= Orchestra Nova San Diego =

Orchestra Nova San Diego (formerly known as the San Diego Chamber Orchestra) was a chamber orchestra based in San Diego, California. It operated for 28 years, from 1984 through 2012. The founding director was Donald Barra; in 2006 Jung-Ho Pak took over as artistic director and conductor.

The San Diego Chamber Orchestra was formed in 1983 and performed its first concerts in 1984. The ensemble changed its name to Orchestra Nova San Diego in the fall of 2009.

The orchestra performed in many different locations; its primary venues were Sherwood Auditorium at Museum of Contemporary Art San Diego in La Jolla and the Irwin M. Jacobs Qualcomm Hall in Sorrento Valley Other venues included the Poway Center for the Performing Arts, Coronado Performing Arts Center at the Coronado School of the Arts, and the California Center for the Arts, Escondido (CCAE).

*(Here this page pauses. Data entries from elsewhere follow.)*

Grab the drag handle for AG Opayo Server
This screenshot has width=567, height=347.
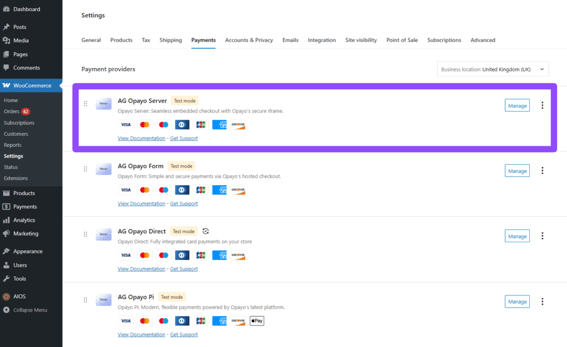(x=85, y=104)
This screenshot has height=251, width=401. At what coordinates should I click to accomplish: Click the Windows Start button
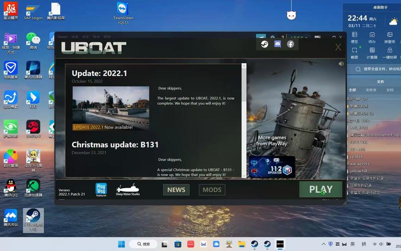pyautogui.click(x=121, y=244)
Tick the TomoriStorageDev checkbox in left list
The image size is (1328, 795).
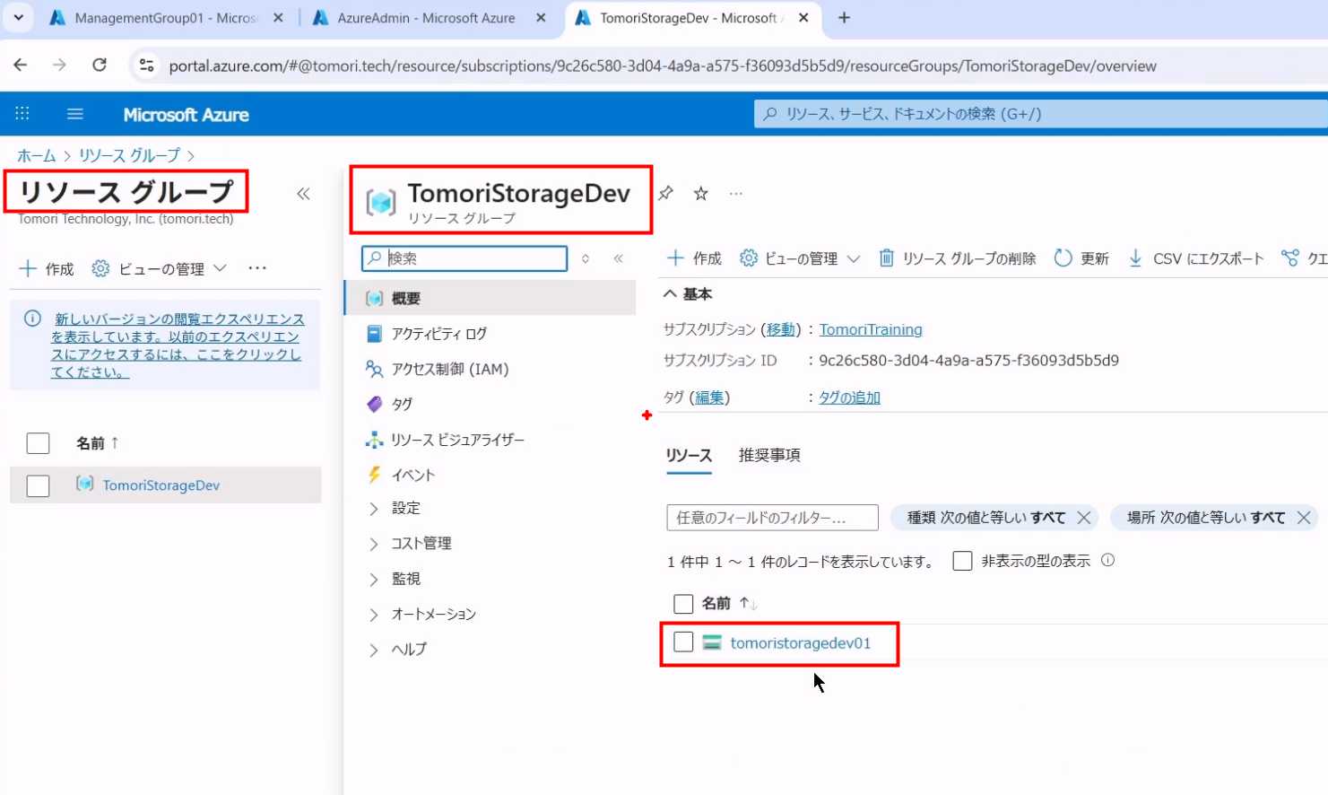coord(38,485)
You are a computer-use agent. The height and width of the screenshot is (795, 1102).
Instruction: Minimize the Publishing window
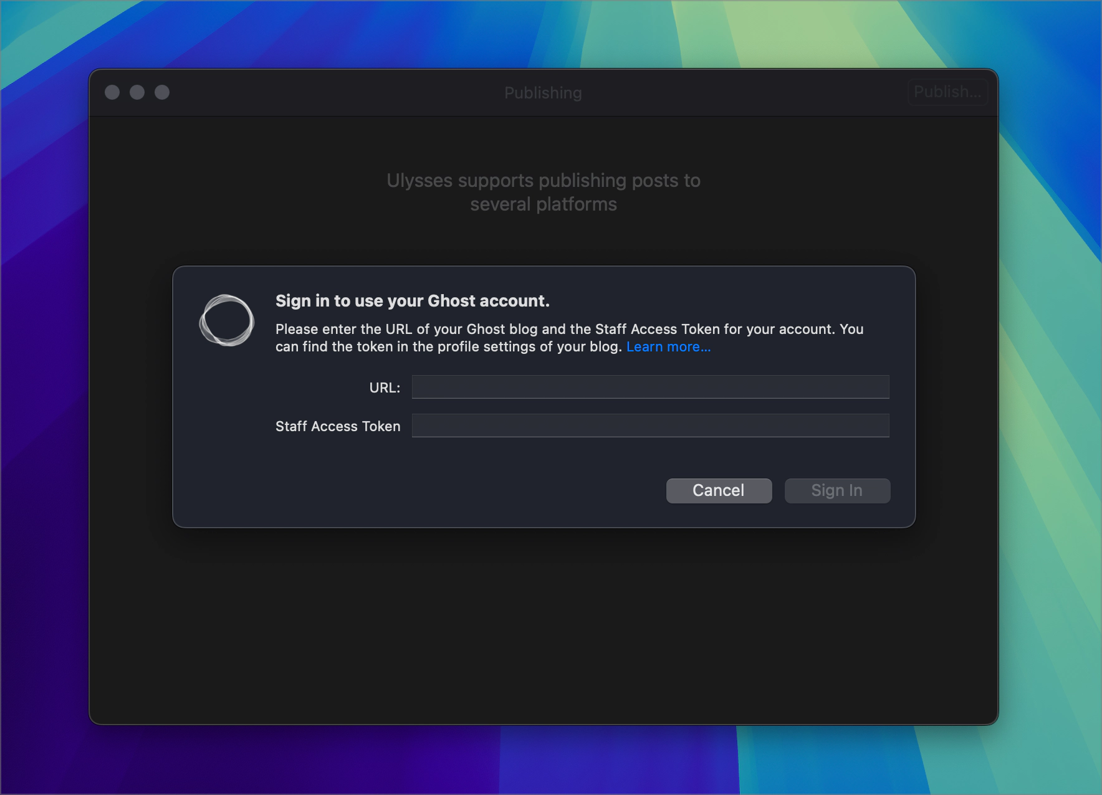(x=137, y=92)
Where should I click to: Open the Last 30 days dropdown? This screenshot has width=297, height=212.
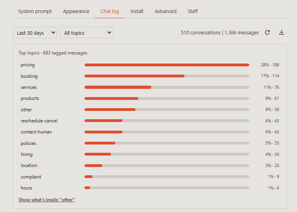pos(35,32)
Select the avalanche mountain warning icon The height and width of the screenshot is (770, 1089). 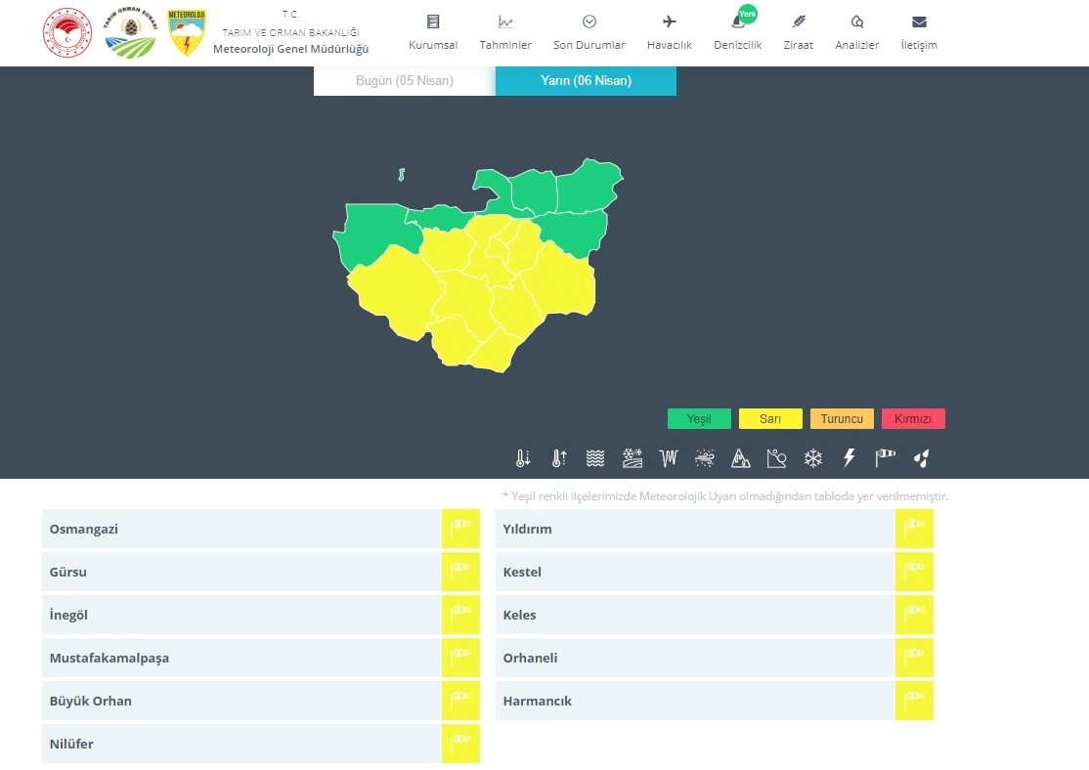click(x=740, y=458)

The group had 35 full-time members, with up to 15 additional musicians being added for special occasions and Pops concerts. The group's season ran fall through spring and typically included five Classics Series concerts, three pops concerts, and Handel's Messiah in December.

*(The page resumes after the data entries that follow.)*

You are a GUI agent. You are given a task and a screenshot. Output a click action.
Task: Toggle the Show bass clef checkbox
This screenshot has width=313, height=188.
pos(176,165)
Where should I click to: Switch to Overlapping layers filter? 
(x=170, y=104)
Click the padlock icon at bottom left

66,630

The 2011–2012 season was completely sold out. However, the 2012-2013 season did not begin as scheduled in October 2012. Two days before the season was scheduled to open, the first three concerts were cancelled due to an impasse in negotiations with the American Federation of Musicians union. Reportedly, Pak wanted the right to hand-pick musicians for individual concerts, while the musicians wanted a season contract. After the cancellation of the opening concerts Pak resigned abruptly, giving no reason, and the rest of the season was cancelled shortly thereafter. In December 2012 the ensemble announced that it had filed for liquidation (Chapter 7) bankruptcy. There was no provision for refunds to people who had purchased tickets, although some other arts organizations offered exchange privileges.